Désormais la machine est lancée et le premier SAMU de France est créé, il y a un peu plus de 50 ans, le 16 juillet 1968, à Toulouse dans la région de Louis Lareng. Officialisé par la loi de juillet 1972, le modèle est étendu à tous les départements français. Avec le succès que l’on connait.

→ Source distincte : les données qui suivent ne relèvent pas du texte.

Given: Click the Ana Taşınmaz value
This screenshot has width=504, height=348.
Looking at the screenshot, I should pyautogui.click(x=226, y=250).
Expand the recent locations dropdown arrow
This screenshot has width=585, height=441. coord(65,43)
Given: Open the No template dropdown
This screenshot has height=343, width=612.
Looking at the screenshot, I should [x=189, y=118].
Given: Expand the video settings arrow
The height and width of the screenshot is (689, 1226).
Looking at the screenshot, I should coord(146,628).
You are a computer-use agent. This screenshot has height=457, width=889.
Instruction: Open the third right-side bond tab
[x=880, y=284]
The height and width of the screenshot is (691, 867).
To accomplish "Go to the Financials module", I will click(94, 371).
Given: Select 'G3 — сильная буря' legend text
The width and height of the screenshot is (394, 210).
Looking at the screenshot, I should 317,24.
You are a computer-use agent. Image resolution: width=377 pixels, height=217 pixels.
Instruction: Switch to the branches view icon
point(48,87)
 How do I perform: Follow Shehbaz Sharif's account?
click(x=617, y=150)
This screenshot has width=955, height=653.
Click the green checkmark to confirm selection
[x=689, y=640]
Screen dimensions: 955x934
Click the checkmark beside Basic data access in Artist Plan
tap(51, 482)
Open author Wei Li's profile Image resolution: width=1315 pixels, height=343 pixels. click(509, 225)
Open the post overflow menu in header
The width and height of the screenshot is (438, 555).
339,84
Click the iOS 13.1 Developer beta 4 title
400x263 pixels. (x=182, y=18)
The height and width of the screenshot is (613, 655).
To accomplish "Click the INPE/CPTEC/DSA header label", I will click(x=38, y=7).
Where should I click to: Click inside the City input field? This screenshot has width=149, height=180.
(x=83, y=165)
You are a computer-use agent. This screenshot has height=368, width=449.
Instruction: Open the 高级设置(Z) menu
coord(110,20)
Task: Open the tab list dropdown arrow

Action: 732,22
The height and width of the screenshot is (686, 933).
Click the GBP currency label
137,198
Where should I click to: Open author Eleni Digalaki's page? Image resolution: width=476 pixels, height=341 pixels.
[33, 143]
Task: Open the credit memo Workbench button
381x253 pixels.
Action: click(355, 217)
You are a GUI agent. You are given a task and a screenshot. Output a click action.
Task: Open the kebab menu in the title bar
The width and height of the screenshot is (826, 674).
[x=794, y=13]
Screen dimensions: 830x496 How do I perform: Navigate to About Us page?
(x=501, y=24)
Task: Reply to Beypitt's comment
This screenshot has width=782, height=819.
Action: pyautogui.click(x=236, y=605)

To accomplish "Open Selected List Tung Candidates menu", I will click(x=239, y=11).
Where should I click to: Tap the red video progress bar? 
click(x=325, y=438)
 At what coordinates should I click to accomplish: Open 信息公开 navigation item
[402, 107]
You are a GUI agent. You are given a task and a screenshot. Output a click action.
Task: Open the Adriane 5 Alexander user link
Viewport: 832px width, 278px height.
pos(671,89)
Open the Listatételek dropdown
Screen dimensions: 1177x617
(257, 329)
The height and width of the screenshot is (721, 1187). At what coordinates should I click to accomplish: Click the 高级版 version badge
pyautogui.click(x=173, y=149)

Louis Lareng est né le 8 avril 1923, à Ayzac-Ost, dans les Hautes-Pyrénées, commune dont il sera le maire de 1965 à 1977. « Un médecin, expliquait-t-il lors d’une interview, ne doit avoir qu’une seule pensée, qu’un seul but, qu’une seule mission : sauver des vies. Il doit tout mettre en œuvre pour cela, quitte à prendre des risques ». Une exigence pour lui et nombre de médecins mais qui a du mal à faire son chemin chez les autorités médicales des années 60-70. Mais il n’abdique pas.
La création des SAMU sera une étape essentielle, sans doute, mais pas suffisante à ses yeux. D’où l’idée de mettre en place un numéro téléphonique unique qui permettra aux patients, aux malades en difficulté d’appeler l’hôpital et le service d’urgence. Pas facile…Louis Lareng a durement bataillé une nouvelle fois et longtemps : le 15, numéro gratuit d’appel national pour les urgences médicales est créé seulement en 1978 à la suite d’une décision interministérielle. Et il a fallu attendre la loi de 1986 votée par les députés, parmi lesquels siégeait Louis Lareng élu socialiste, pour donner une assisse législative et donc réglementaire aux SAMU et à l’aide médicale d’urgence.
Louis Lareng ne s’arrête pas là. C’est un des pionniers de la télémédecine en France. Une technique qu’il découvre lors d’un voyage au Canada. Faciliter le dialogue à distance entre praticiens sur un cas, sur un patient; transmettre radios et scanners pour enrichir cette concertation ; permettre à des médecins isolés de bénéficier des conseils de leurs confrères ; donner au médecin rural la même formation continue dont bénéficie le médecin de ville ou le praticien hospitalier : il a permis des avancées, il a ouvert des voies qui continuent d’être explorées aujourd’hui. Il en a été, avec d’autres certes, l’un des précurseurs.
Mais Louis Lareng, on l’oublie trop souvent, c’est aussi des missions humanitaires, médicales et d’urgence dans des contrées où les conflits s’éternisent, où les blessures de guerre imposent l’intervention d’urgence du médecin et du chirurgien, où la mort est sans cesse présente.
Les hommages ne manquent pas depuis l’annonce de sa disparition et la ministre de la santé, Agnès Buzyn, de saluer la mémoire d’un médecin, « qui a eu l'audace, en 1968, de créer le Samu, dont on connaît le rôle majeur dans notre système de santé. Notre médecine d'urgence lui doit beaucoup ». Une évidence, mais à l’heure où les services d’urgence connaissent en crise sans précédent, menaçant leur existence, il serait heureux que des décisions et des moyens à la hauteur des difficultés actuelles, permettent à l’urgence médicale de poursuivre ses missions avec une efficacité renforcée.
Un grand médecin vient de disparaitre. Son œuvre doit se perpétuer.